PROMPT:
Tally the lines in the records below that contain "named" and return only the result.

Items from a data source:
========================================================================
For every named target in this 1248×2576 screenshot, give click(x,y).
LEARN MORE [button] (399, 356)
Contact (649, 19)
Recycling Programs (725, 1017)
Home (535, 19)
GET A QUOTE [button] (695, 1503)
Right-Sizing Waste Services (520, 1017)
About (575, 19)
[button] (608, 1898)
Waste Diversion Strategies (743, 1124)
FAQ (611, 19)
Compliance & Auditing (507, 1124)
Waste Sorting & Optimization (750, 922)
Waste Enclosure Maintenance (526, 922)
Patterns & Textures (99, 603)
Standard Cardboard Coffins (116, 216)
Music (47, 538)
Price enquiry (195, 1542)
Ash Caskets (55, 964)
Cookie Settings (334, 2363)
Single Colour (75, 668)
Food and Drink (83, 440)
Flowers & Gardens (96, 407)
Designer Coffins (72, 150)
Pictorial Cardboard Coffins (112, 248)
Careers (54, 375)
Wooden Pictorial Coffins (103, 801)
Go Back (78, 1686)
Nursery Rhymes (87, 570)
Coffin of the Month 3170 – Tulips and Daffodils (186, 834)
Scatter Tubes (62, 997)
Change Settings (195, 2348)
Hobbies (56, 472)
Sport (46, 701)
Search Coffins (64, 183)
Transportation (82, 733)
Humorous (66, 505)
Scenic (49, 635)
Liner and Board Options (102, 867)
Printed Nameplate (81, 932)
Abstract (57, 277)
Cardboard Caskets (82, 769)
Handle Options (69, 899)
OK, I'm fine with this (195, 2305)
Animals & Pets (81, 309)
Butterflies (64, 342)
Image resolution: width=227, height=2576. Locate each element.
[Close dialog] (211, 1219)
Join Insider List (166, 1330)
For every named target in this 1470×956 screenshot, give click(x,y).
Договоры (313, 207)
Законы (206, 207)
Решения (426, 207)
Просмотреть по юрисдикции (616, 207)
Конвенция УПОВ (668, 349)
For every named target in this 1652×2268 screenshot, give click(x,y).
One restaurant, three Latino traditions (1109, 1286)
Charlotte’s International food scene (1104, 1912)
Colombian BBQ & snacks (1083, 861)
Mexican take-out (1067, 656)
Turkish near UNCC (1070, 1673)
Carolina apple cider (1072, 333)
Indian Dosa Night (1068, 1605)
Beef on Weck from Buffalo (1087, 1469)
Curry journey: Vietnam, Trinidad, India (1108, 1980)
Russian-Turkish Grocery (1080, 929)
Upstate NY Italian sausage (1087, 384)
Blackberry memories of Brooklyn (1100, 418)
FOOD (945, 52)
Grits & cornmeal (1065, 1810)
========================================================================
OUTPUT OF THE TASK:
3